My country in need, I could not refuse. Here is what I found:
North Korea: Pyongyang was still abuzz. Mini-basketball courts were everywhere (the hoops were at half-height — starvation has left most North Koreans very short and unable to jump); body-piercing shops were springing up; but cross-dressing had not yet taken hold.
We need to nail down Rodman’s success — more hoops-star visits, preferably those with Rodman’s keen insight and subtle diplomatic skills. Metta World Peace and World B. Free come to mind (their names don’t hurt). If they could get Kim into a game of HORSE, they might distract him from his plans to incinerate the world. Of course, they would have to lose, without making it look fixed — work it to HORS vs HORS, and let him sink the winner; low fives all around. This will require some sensitivity training and a few rigorous spelling lessons.
Iran: Now that we’ve wiped out the Iranian pistachio-smuggling cartel, we have no sanctions leverage left. But we can utilize Iran-Venezuela relations, which are at a peak since Ahmadinejad kissed Chavez’s coffin. Ahmadinejad secretly loves western music. We should send Gustavo Dudamel. He’s a demi-god in Venezuela for his Simon Bolivar Youth Orchestra, and an icon in America for his leadership of the Los Angeles Philharmonic. He and the Phil should avoid the hot Latin stuff. Ahmadinejad’s pretty jumpy about a possible Israeli attack and there’s no point in getting him even more hopped-up. Something by Philip Glass should put him into the perfect catatonic state to bend him to our will.
Israel: Netanyahu’s hawkish image is mostly for show. He’s really a quiet, family guy who, when he’s not putting pins in maps of Iranian atomic sites, loves to do a crossword puzzle or two. We should send Will Shortz, puzzle editor of the New York Times. Let him take along a Tuesday or Wednesday puzzle, not too easy, not too hard. But not last Saturday’s puzzle. That was so fucking tough that, given the chance, even I might have chosen the nuclear option.

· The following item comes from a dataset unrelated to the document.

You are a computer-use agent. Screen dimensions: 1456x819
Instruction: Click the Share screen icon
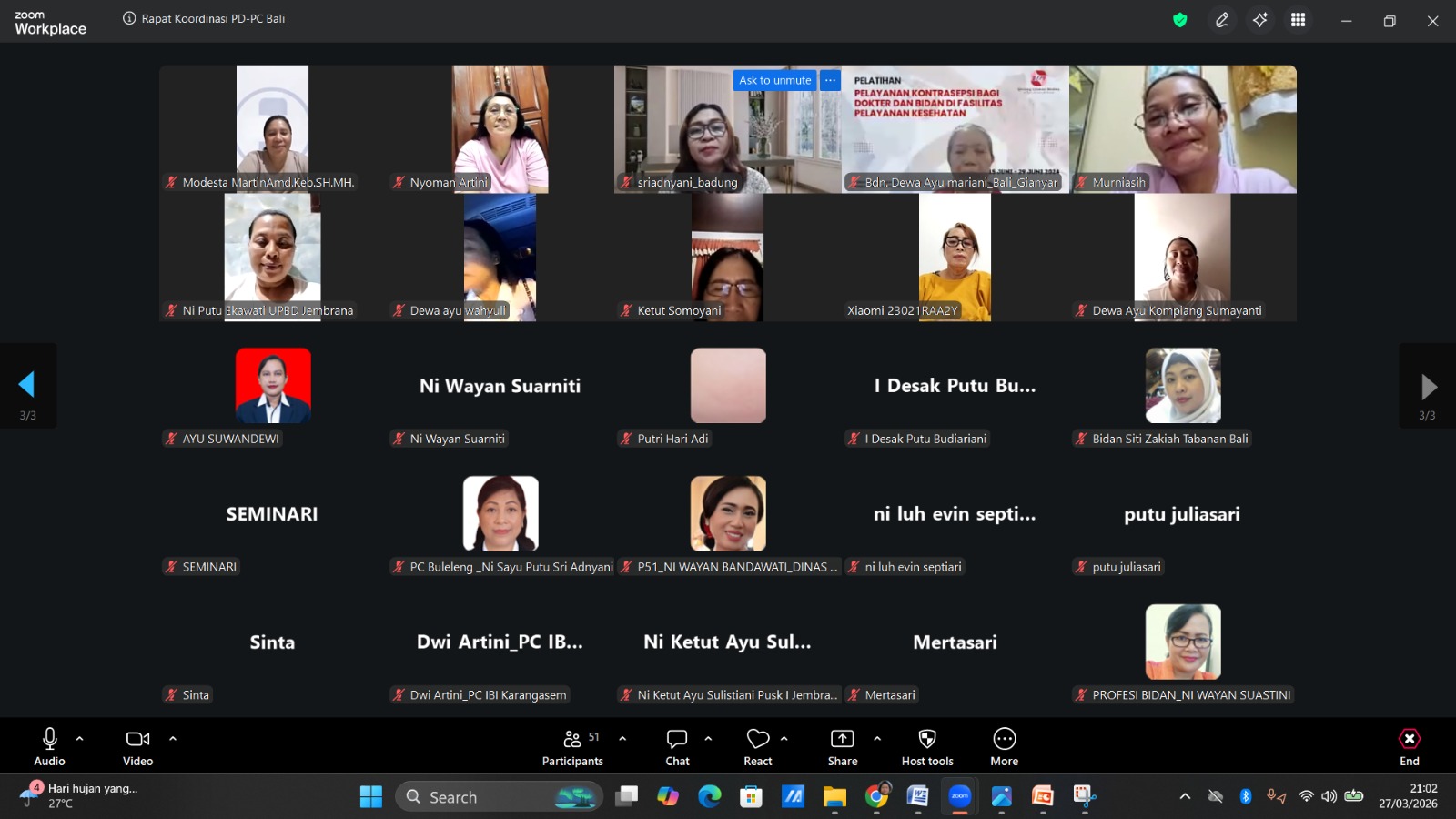(x=842, y=746)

China: It’s true that the Chinese military has shredded American computer security and stolen more from us than Andrew Lloyd Webber purloined from Puccini. But these are mostly kids, like young hackers everywhere, just having fun trying to solve hi-tech riddles. New York City has the greatest three-card-monte players in the world. Pick ten or twenty of the best, send them out to do a Bob Hope at PLUSO (People’s Liberation Army USO), and those young lieutenants will be spending the next five years just trying to figure out where the Queen of Hearts is.

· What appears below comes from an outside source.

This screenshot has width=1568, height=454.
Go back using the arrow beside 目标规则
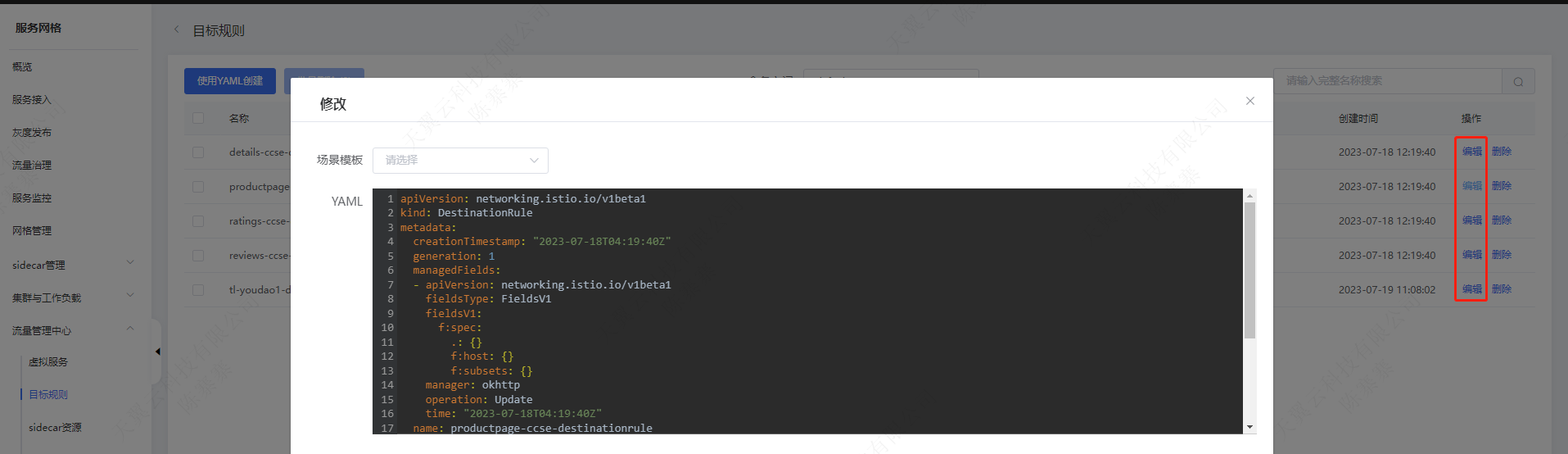176,30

The Vatican: Reeling from scandals and decimated by massive defections, the Church looks longingly to a new leader for answers. We should send an envoy who can share with the Pope insights gained from leading an organization whose lack of compassion, tolerance of exclusion, abuse of the defenseless, worship of wealth, and inept management have alienated millions. Mitt and Francis should have a lot to talk about.